Provided entries »
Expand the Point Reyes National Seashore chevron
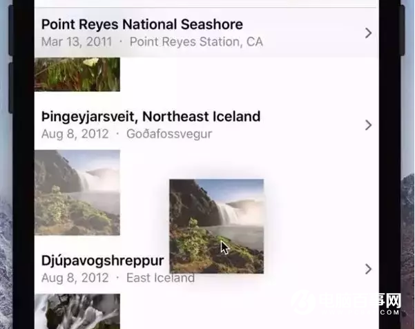Image resolution: width=415 pixels, height=329 pixels. pos(368,32)
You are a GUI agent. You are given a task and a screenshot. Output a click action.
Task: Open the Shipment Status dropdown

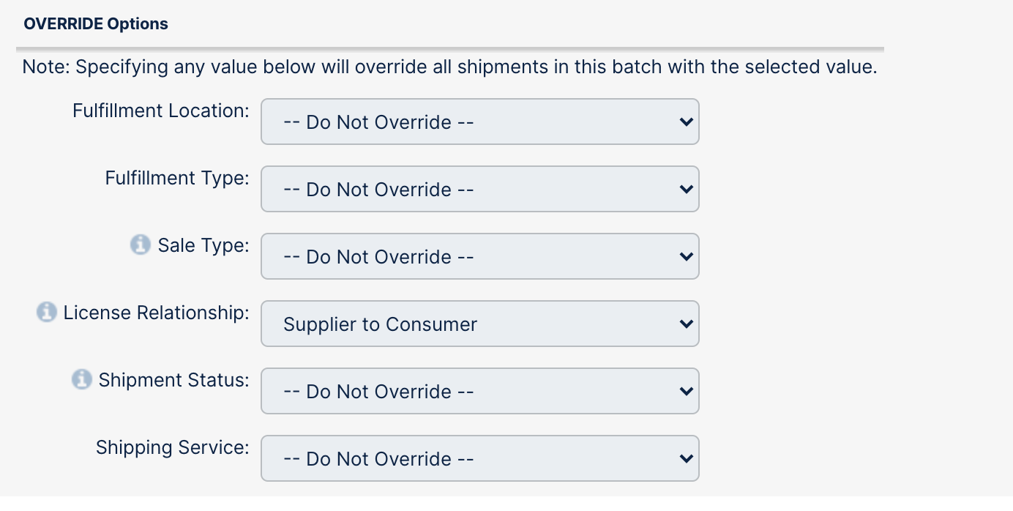479,392
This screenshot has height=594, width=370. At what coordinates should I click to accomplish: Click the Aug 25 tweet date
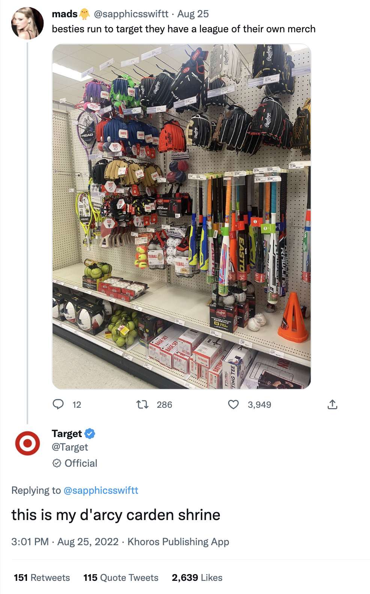click(x=193, y=14)
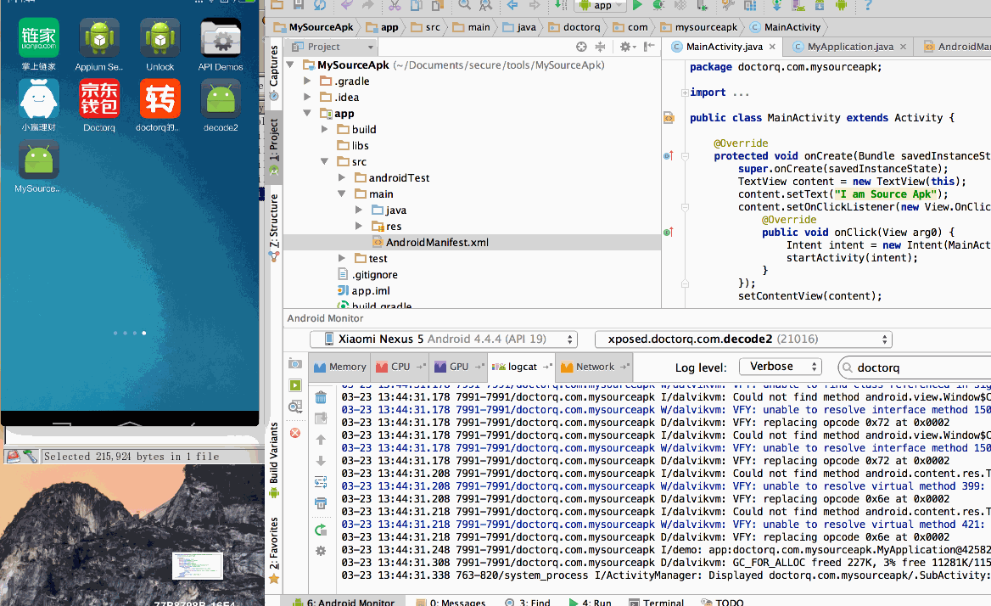Viewport: 991px width, 606px height.
Task: Toggle the Captures side panel
Action: click(274, 67)
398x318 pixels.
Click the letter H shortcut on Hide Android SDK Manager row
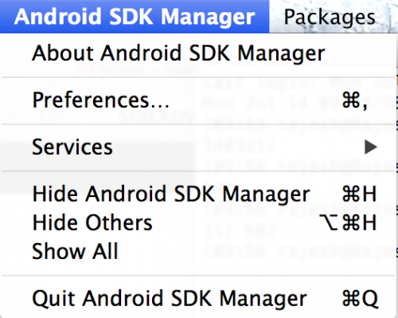[369, 194]
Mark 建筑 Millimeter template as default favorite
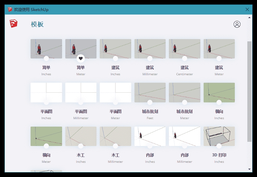The height and width of the screenshot is (177, 257). (x=150, y=58)
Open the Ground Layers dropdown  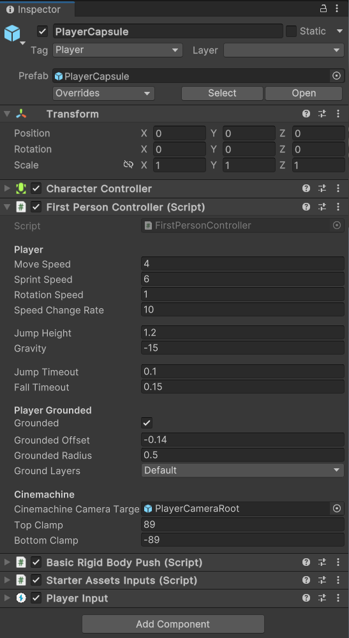242,470
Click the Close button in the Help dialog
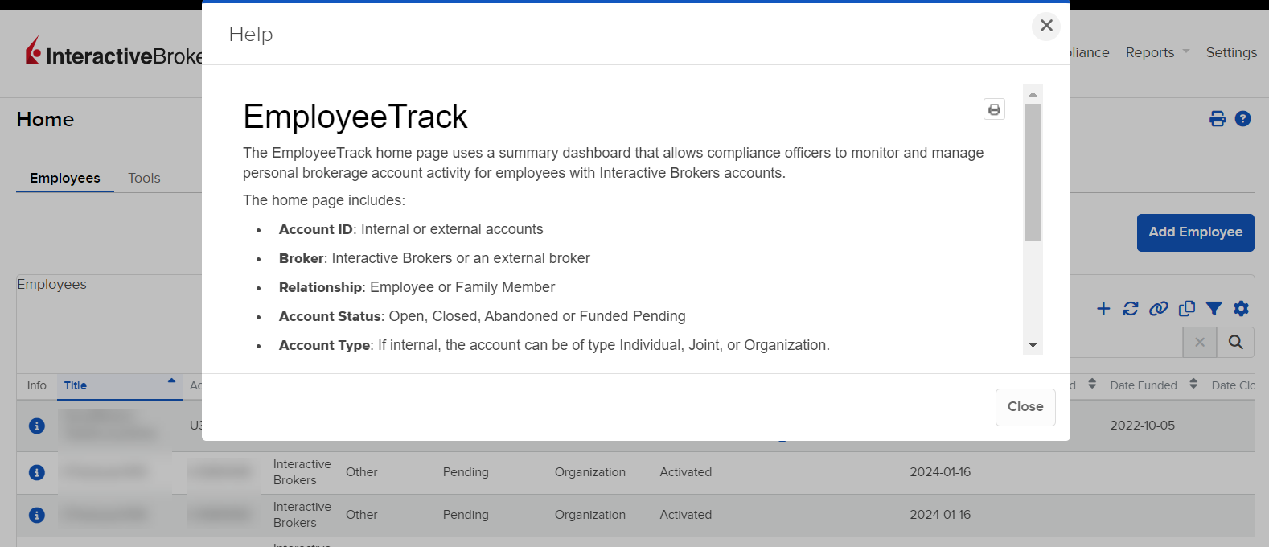This screenshot has width=1269, height=547. 1025,407
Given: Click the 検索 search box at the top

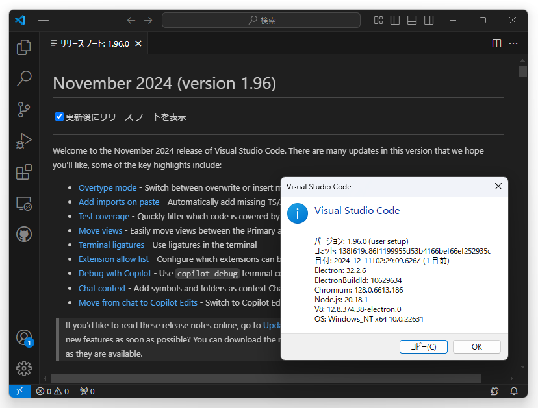Looking at the screenshot, I should (x=261, y=20).
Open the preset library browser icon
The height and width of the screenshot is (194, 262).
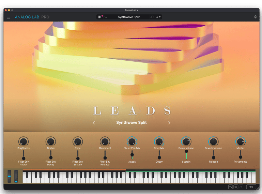point(100,17)
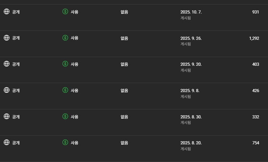Click green dollar monetization icon in 2025. 8. 20. row
Viewport: 268px width, 162px height.
tap(65, 142)
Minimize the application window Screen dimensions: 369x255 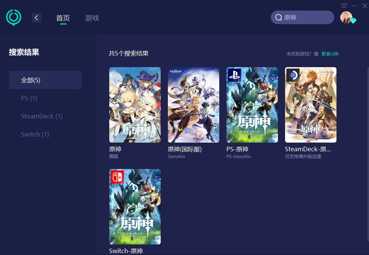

About this exercise » Print exactly the lines above that run from the one with "Task: Open the Shipment Status dropdown" down to the one with "398x318 pixels.", and omit the pictures.

Solution for this exercise »
Task: Open the Shipment Status dropdown

479,392
This screenshot has height=594, width=370. At what coordinates should I click to accomplish: Click the Aug 25 tweet date
click(x=193, y=14)
Viewport: 991px width, 606px height.
Task: Toggle the Captures side panel
Action: click(274, 67)
398x318 pixels.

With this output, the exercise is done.